أخبرنا عمرو بن منصور قال حدثنا علي بن عياش قال حدثنا شعيب عن محمد بن المنكدر قال سمعت جابر بن عبد الله قال : " كَانَ آخِرُ الْأَمْرَيْنِ مِنْ رَسُولِ اللَّهِ - صَلَّى اللَّهُ عَلَيْهِ وَسَلَّمَ - تَرْكَ الْوُضُوءِ مِمَّا مَسَّتِ النَّارُ
Shahabat jabir bin abdulloh berkata : yang terahir dari dua perintah nabi adalah meninggalkan wudlu dari sesuatau yang terkena api.
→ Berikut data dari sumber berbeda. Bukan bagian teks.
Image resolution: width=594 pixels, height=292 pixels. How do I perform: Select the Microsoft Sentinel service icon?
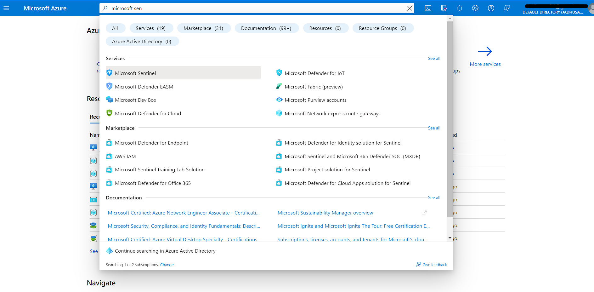tap(109, 73)
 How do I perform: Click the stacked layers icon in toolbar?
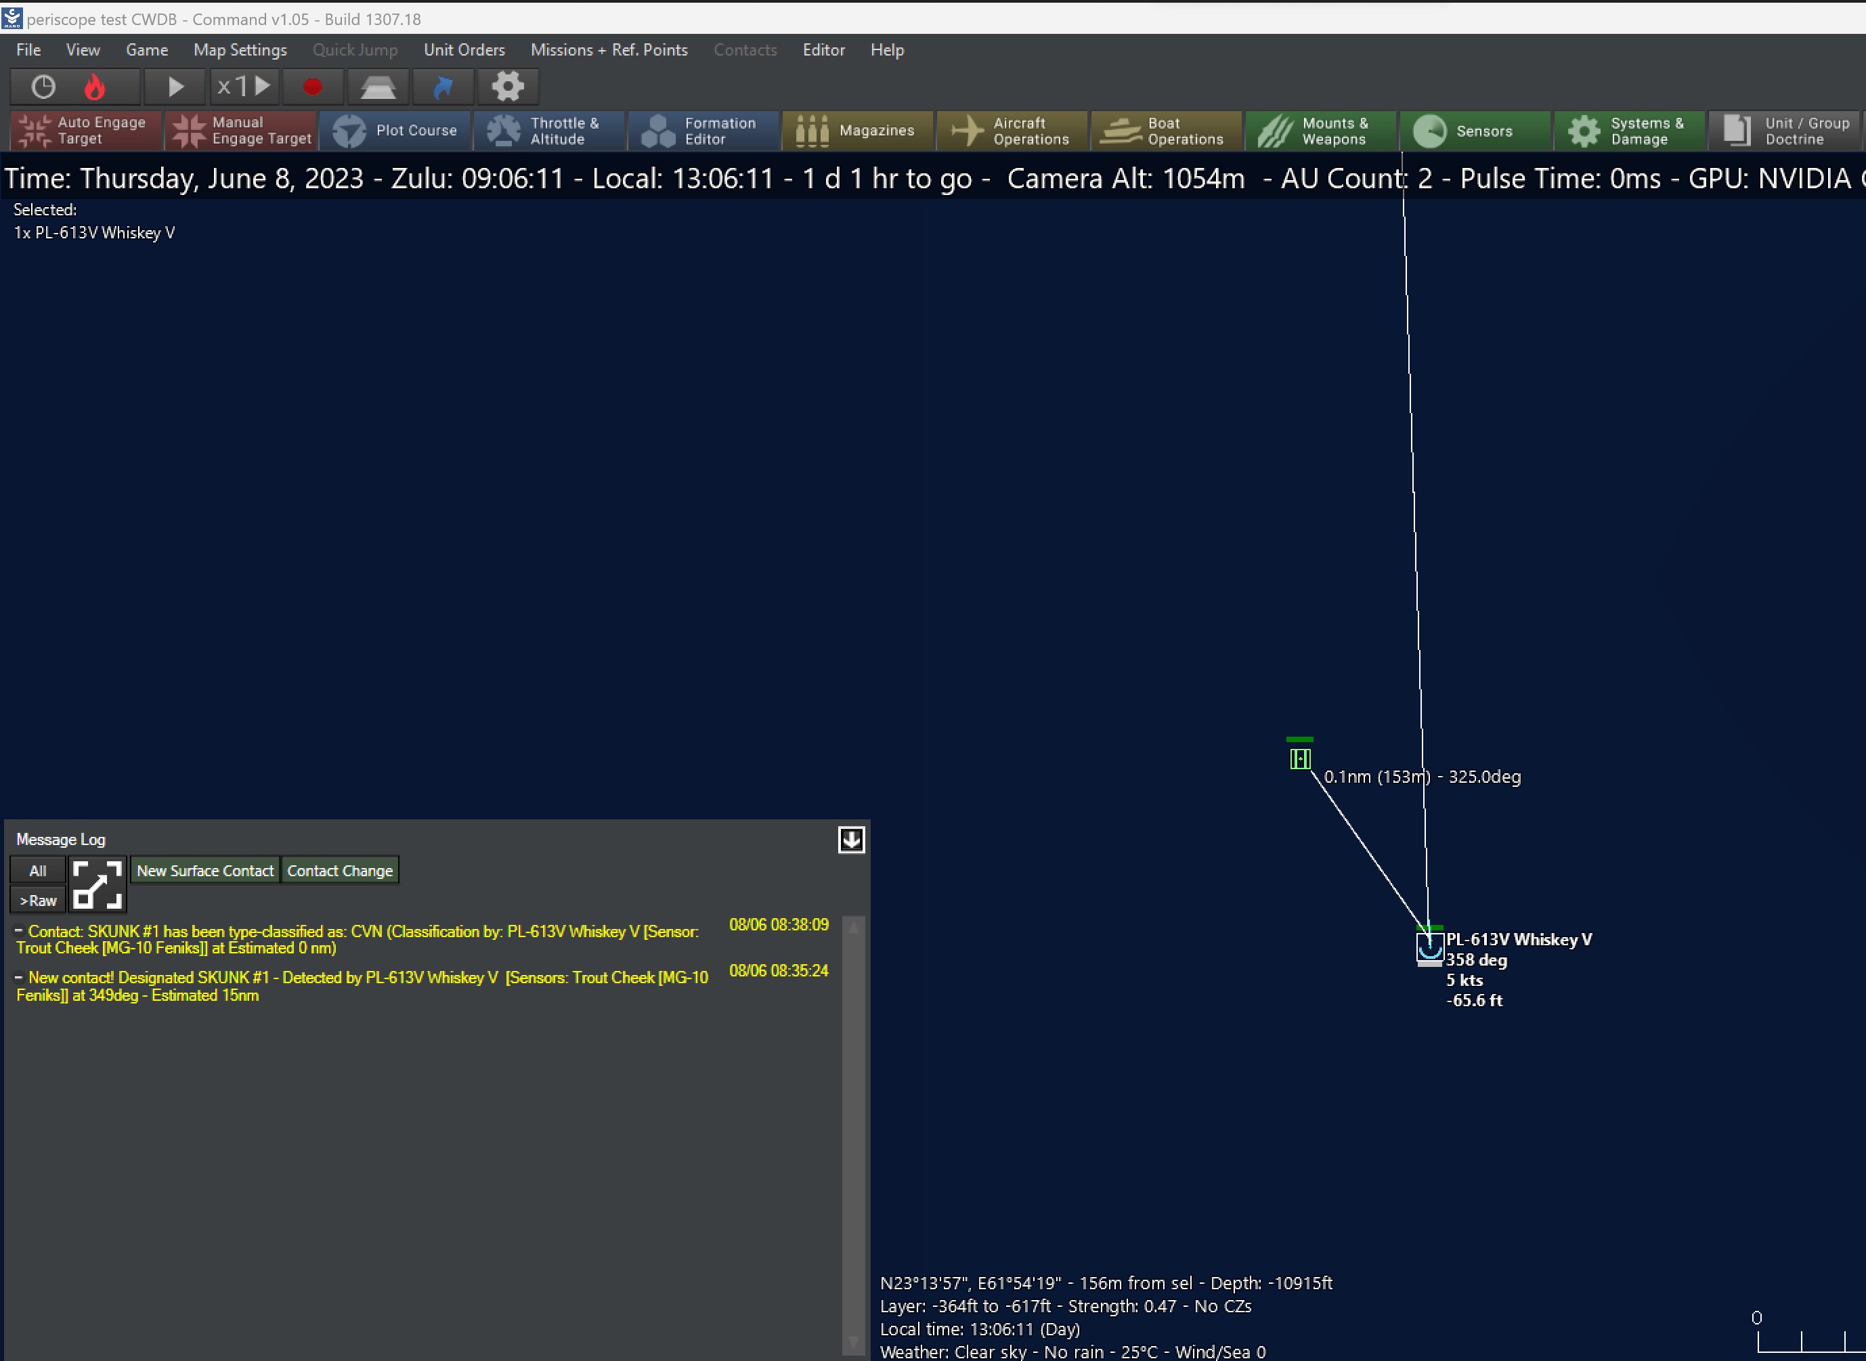coord(378,87)
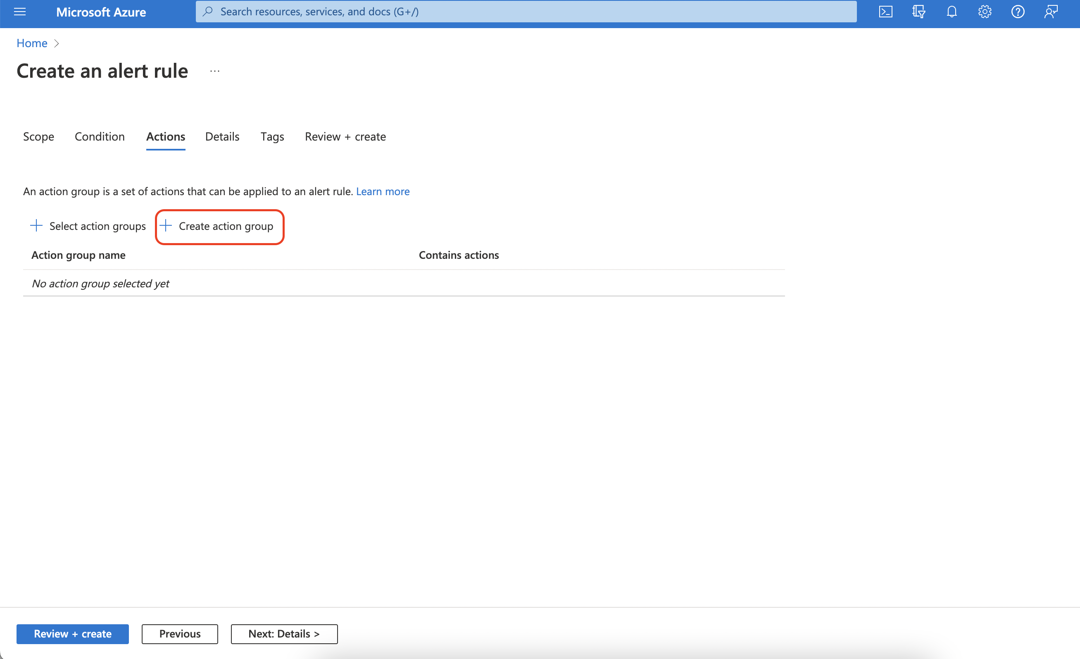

Pada hadist ini, syahabat jabir menjaelaskan kesimpulan terahir dari hadist nabi tentang keharusan wudlu setelah makan hal-hal yang bersentuhan dengan api.
قَال صَلَّى اللَّه عَلَيْهِ وَسَلَّمَ : تَوَضَّئُوا مِمَّا مَسَّتْ النَّار
Nabi Bersabda, "Berwudlulah kamu semua dari segala sesuatau (makanan) yang bersentuhan dengan api".[9]
Para ulama' baik salaf maupun kholaf sepakat bahwa wudlu seseorang tidaklah batal dengan ia memakan segala makanan yang dikenai api. Diantara ulama yang berpendapat seperti diatas ini adalah Abu Bakar As-Sidiq, Umar Bin Hottob, Usman Bin Affan, Ali Bin Abi Tholib, Abdulloh Bin Masud, Abu Dardak, Ibnu Abbas, Abdulloh Bin Umar, Anas Bin Malik, Jabir Bin Sumaroh, Zaid Bin Sabit, Abu Musa, Abu Huroiroh, Amir Bin Robiah, Abu Umamah RodliyAllohu Anhum Ajmai-ien, Amiin. Ada sebagian pendapat seperti Hasan Al-Basyri, Az-Zuhri, Abi Qilabah Dan Umar Bin Abdul Aziz yang berpendapat bahwa yang dimaksud dalam hadist diatas adalah wudlu syar'I atau wudlu mau sholat. Adalagi pendapat yang menyatakan wudlu disana bukanlah wudlu syar'I melainkan hanya membasuh mulud dan tangan karena telah dipakai untuk makan makanan tersebut.[10]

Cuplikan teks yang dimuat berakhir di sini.